Since 2002 Alaska North Slope (ANS) crude has exponentially increased.  A similar pattern is seen in our FPPC rate.  Fuel burned at the diesel and cogeneration plants is tied to the cost of oil.  Oil cost increases drive fuel price increases which in turn drive increases to the FPPC.

In addition to increases in the market price of crude oil, a proceeding before the Federal Energy Regulatory Commission in 2004 resulted in an order that significantly increased the price Petro Star is charged for the quality bank component of oil purchased from Conoco Phillips.  The increased price is passed along to CVEA for LSR fuel it purchases from Petro Star for the cogeneration project.

What has CVEA Done to Help with High Fuel Costs

The FPPC goes up and down as fuel costs change.  For the past two years the fluctuations in the FPPC have been very volatile.  The FPPC can also fluctuate dramatically depending on the time of year.  Up until October 2004 CVEA revised the FPPC quarterly.  For the past two years we have put forth a significant effort to address fluctuating prices.

On the success side, in October 2004, in response to the high fuel prices, CVEA implemented a 3¢ fuel credit program which was continued through May 2005.  This program essentially absorbed $1,555,000 of fuel costs which normally would have been passed on to customers through the FPPC.  Early in 2006 the Board authorized using 2005 margins and a Four Dam Pool refund to absorb an additional $900,000 in fuel costs over the first six months of 2006.
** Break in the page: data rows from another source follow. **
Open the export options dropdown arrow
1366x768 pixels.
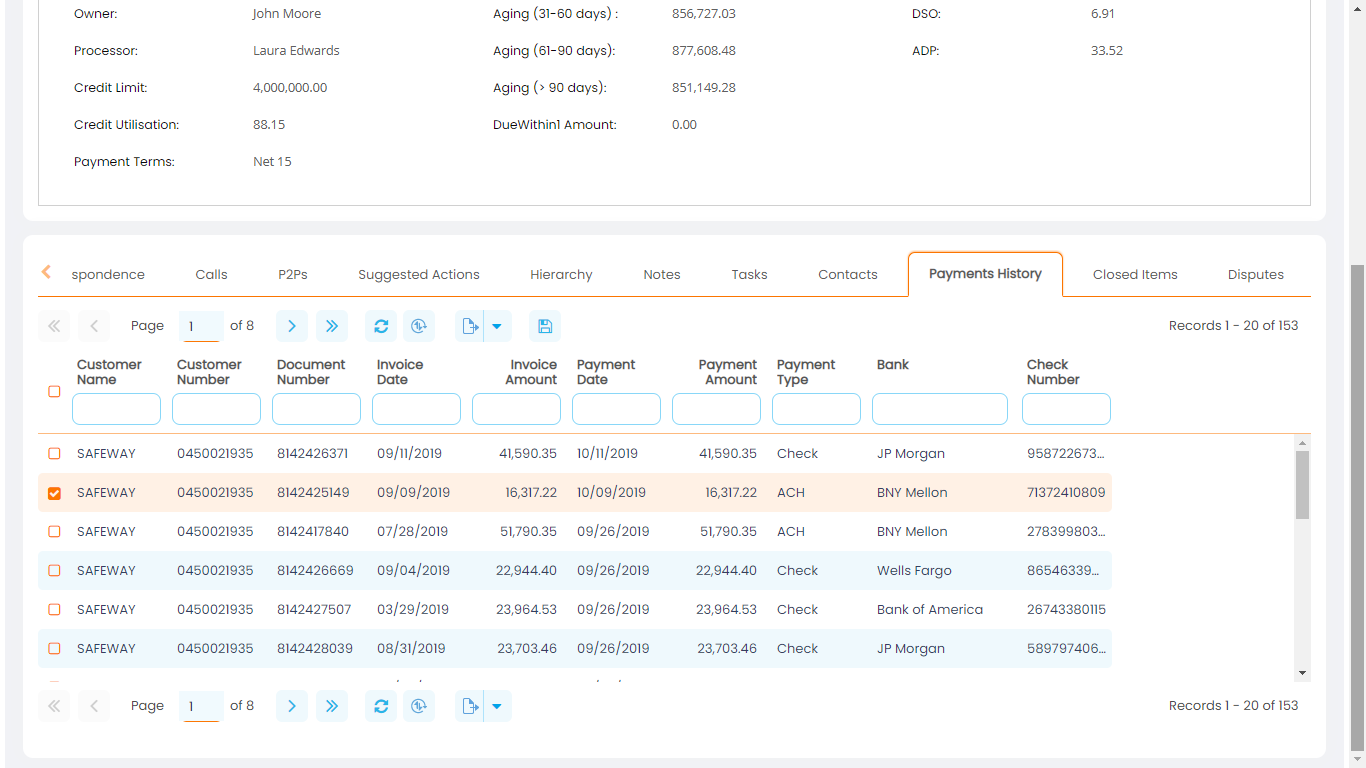(497, 325)
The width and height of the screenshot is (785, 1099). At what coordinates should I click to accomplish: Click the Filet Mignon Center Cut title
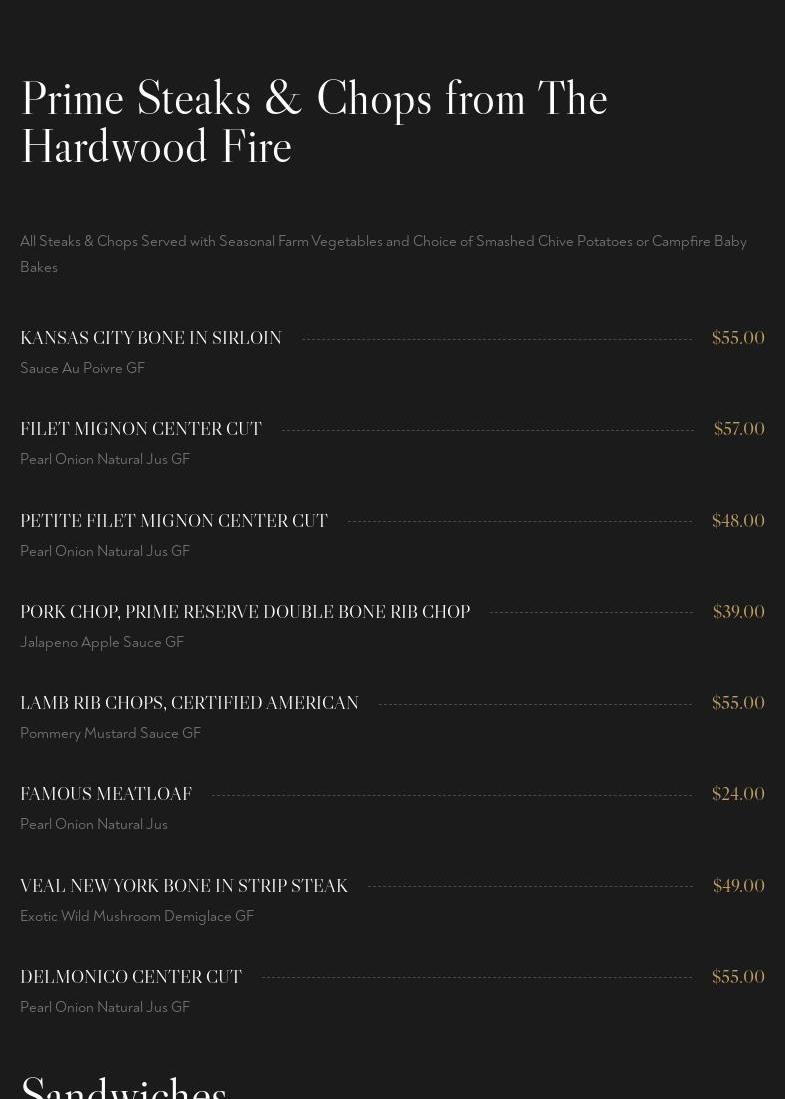click(x=141, y=430)
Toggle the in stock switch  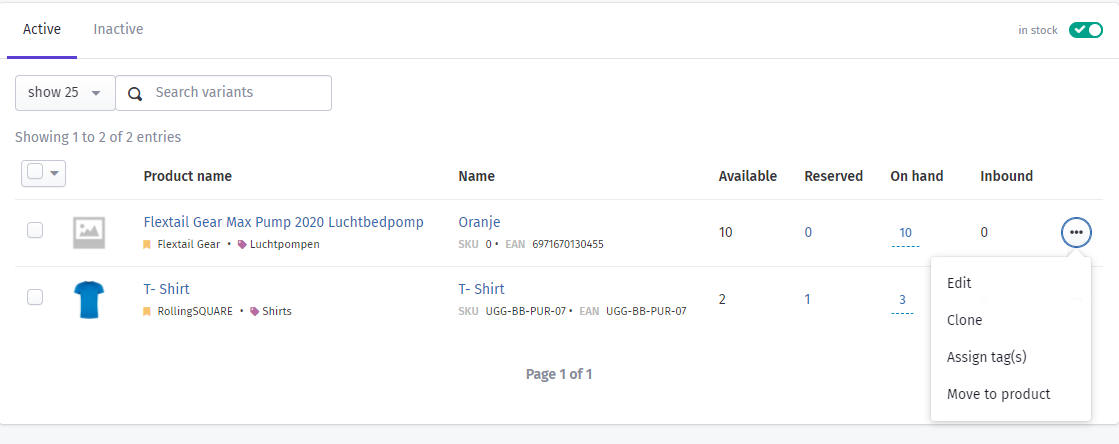point(1085,30)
During this time of rising prices, the historical method of quarterly revision to the FPPC has made increasingly less sense.  In 2005 the FPPC dropped significantly to 8.34¢ during the summer generating season, but it shot up to 15.93¢ in October 2005 as we entered into winter generation mode.  This huge increase was the result of a combination of factors, the largest of which was the shift from summer to winter operation.

About this same time the Board of Directors began to discuss ways to minimize the drastic changes of transitioning from summer to winter generation mode.  As a consequence of those deliberations, in July 2006 the Board of Directors acted to levelize the FPPC over the remaining six months of the year by setting the FPPC rate at 10.94¢ in hopes of avoiding a very large increase as was experienced last year (from 8.34¢ to 15.93¢).

 

CVEA will continue to explore ways to address price fluctuations and will endeavor to better inform customers of anticipated price changes.